> _PROBLEM DESCRIPTION_: When you copy from the entries that follow, take only the lines from the one with "This screenshot has width=556, height=312." down to the one with "Task: Open the JDBC Test page link", keeping both ends and dropping every picture.

DATA EXTRACTS below:

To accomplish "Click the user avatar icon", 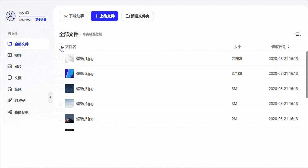I will coord(11,16).
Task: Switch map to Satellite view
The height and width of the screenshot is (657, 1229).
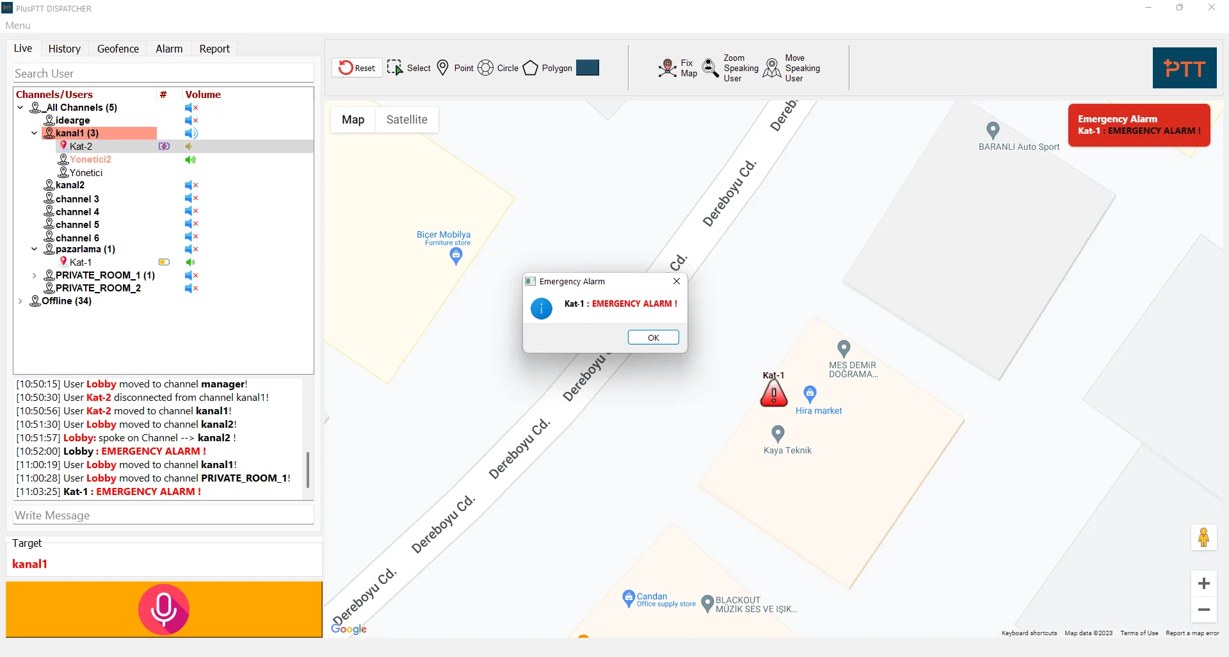Action: pos(407,120)
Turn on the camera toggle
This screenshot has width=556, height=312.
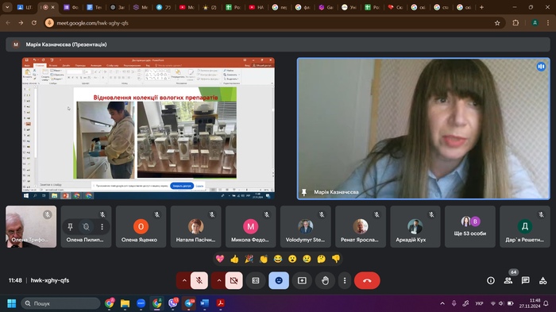234,280
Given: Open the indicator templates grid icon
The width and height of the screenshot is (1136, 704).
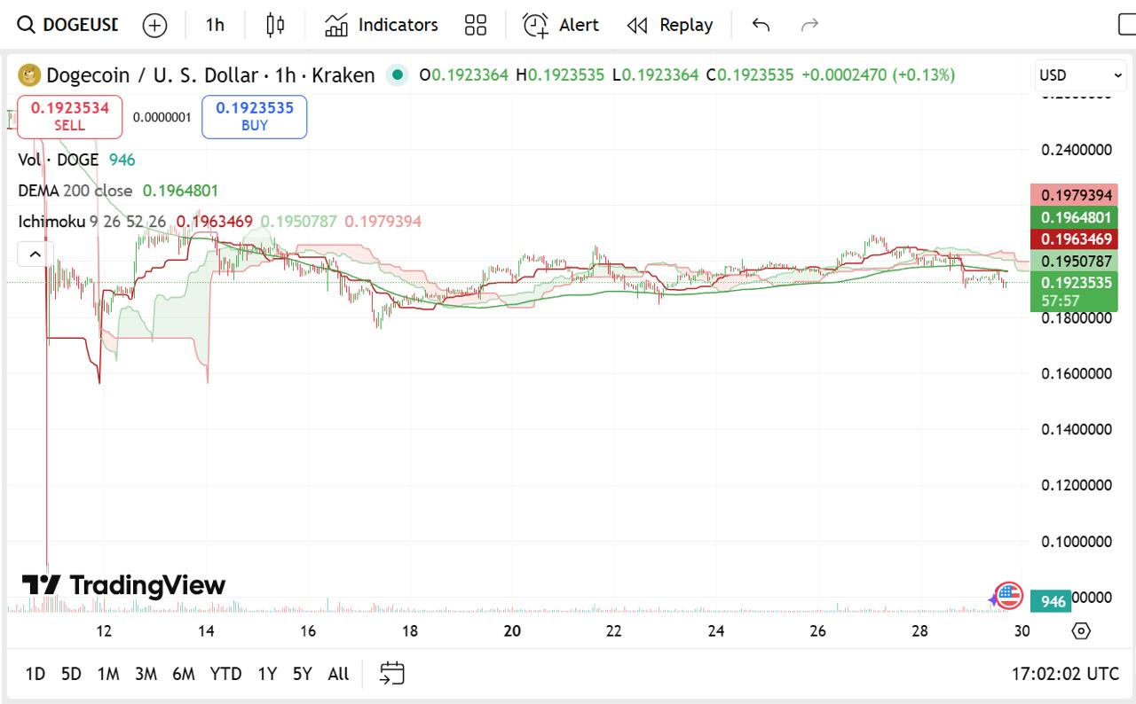Looking at the screenshot, I should 475,25.
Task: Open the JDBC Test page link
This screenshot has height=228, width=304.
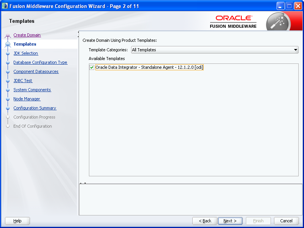Action: click(22, 81)
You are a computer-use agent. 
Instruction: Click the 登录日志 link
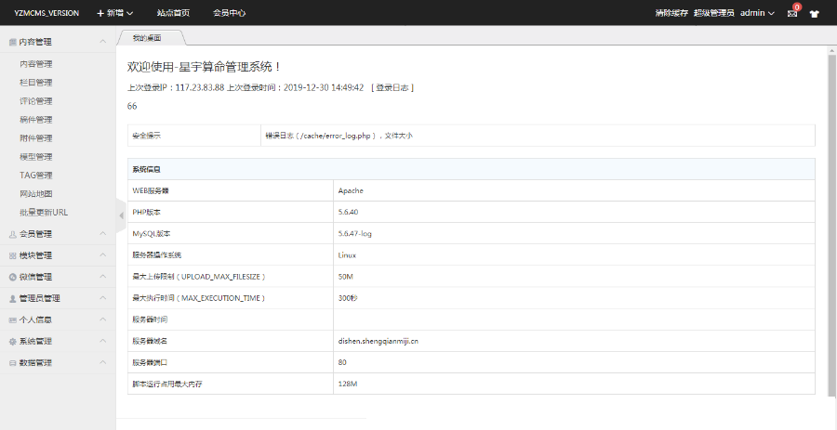click(392, 87)
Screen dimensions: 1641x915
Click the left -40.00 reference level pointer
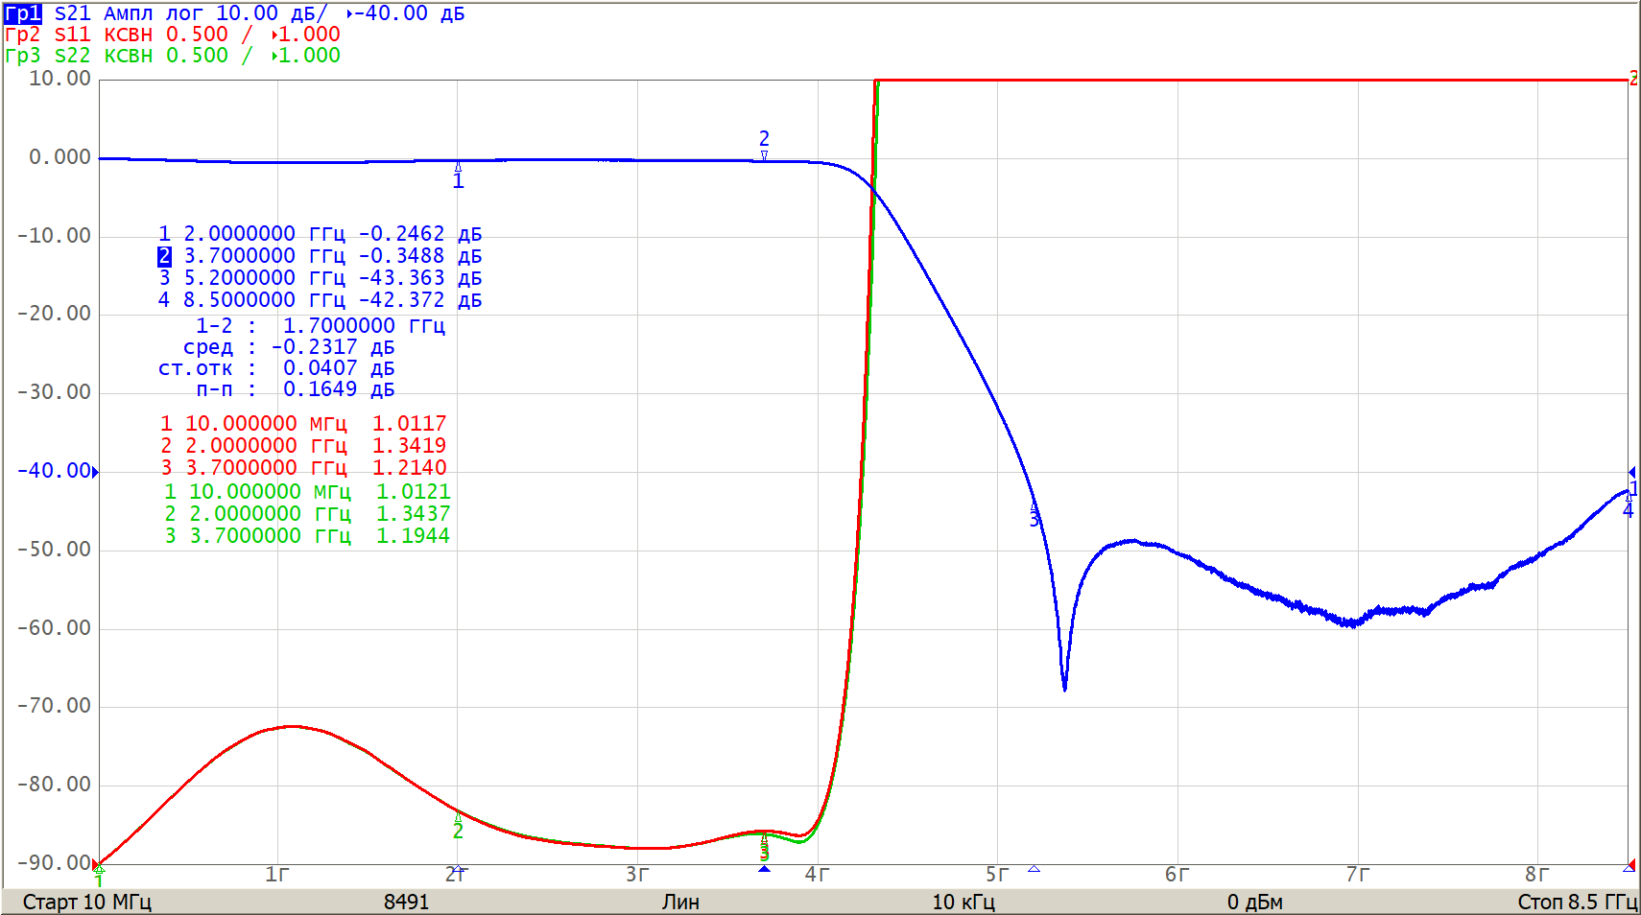tap(95, 471)
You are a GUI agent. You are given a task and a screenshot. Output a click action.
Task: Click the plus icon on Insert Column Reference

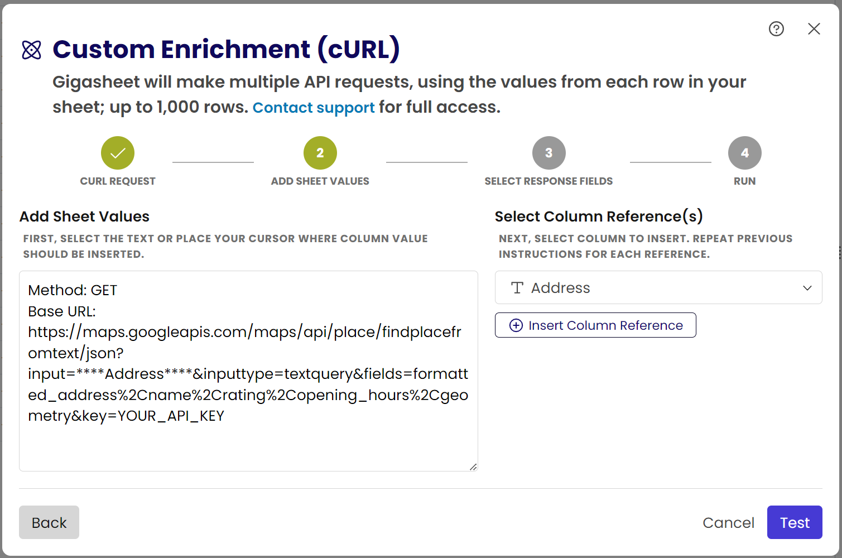[x=516, y=325]
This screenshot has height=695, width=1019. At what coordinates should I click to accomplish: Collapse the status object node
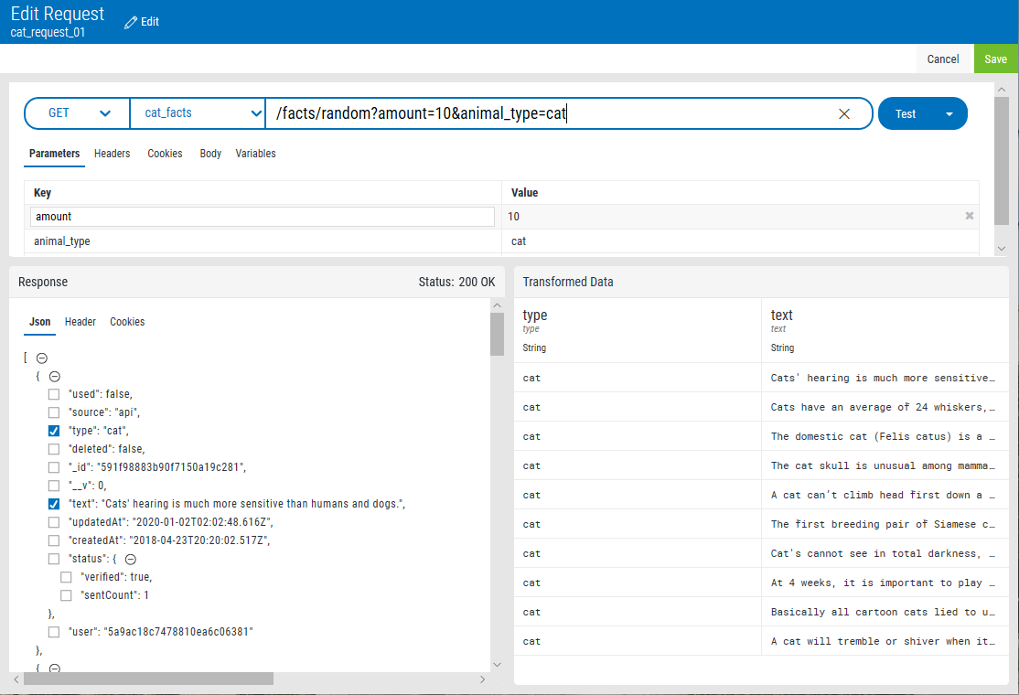pos(131,560)
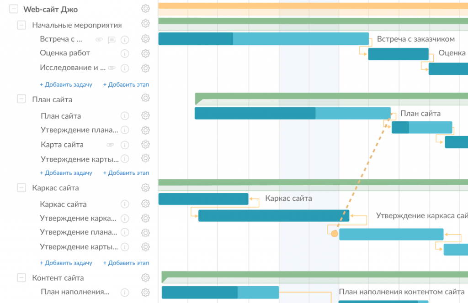
Task: Click gear icon beside Начальные мероприятия
Action: tap(145, 24)
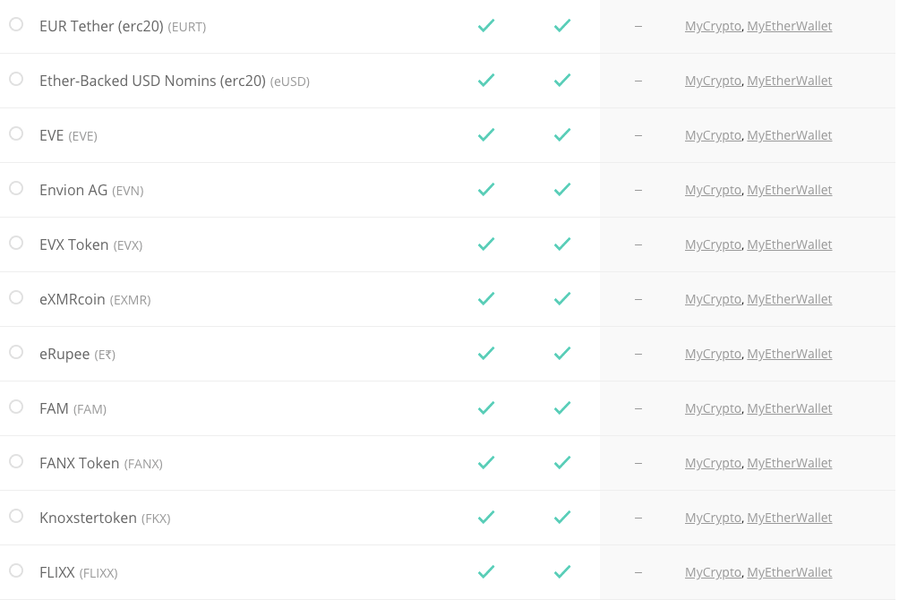
Task: Open MyCrypto link in FLIXX row
Action: (713, 572)
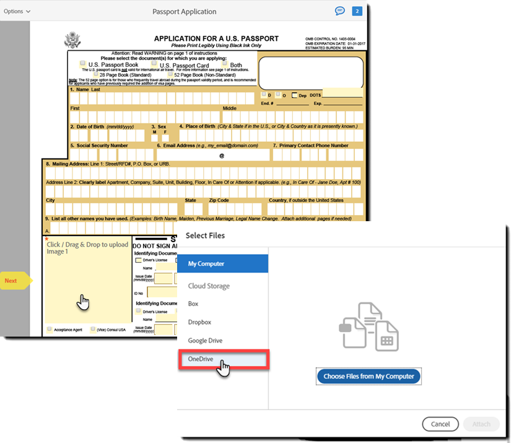
Task: Click the Email Address input field
Action: click(x=214, y=153)
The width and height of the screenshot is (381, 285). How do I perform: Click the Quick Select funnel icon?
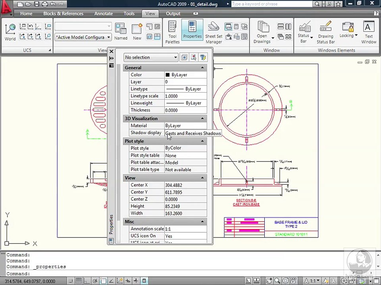click(203, 57)
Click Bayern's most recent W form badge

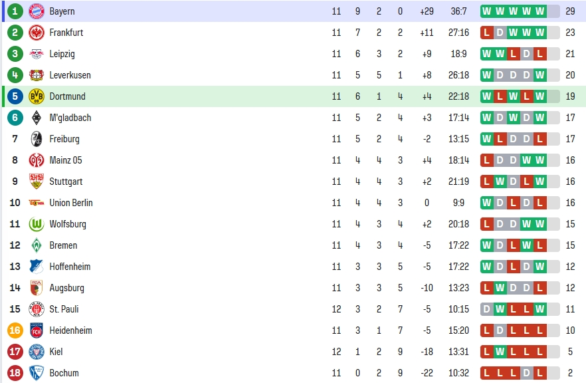pos(539,11)
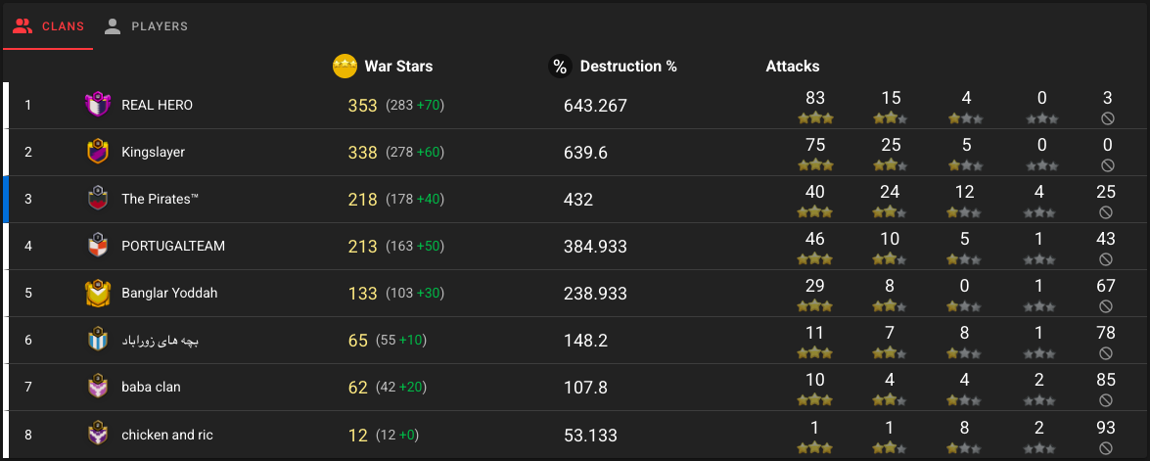1150x461 pixels.
Task: Click the REAL HERO clan badge icon
Action: click(97, 105)
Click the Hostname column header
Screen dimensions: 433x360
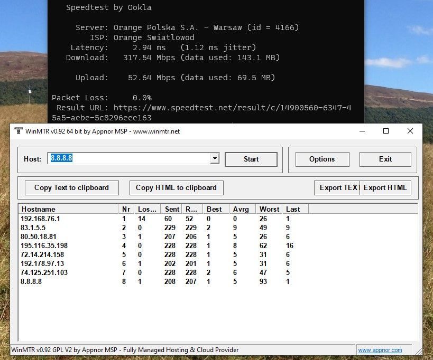(69, 209)
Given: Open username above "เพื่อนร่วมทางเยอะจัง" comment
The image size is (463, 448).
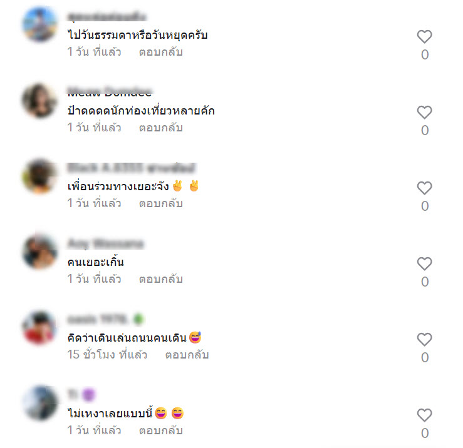Looking at the screenshot, I should (132, 168).
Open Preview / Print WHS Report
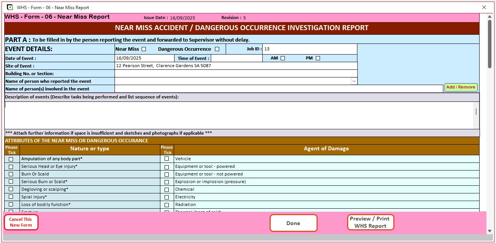The height and width of the screenshot is (243, 496). 370,222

End of DATA EXTRACTS.

> _ANSWER BOX_:
This screenshot has width=556, height=312.
234,280
Given: Open the indicator templates grid icon
The width and height of the screenshot is (1136, 704).
Looking at the screenshot, I should 475,25.
Task: Open the JDBC Test page link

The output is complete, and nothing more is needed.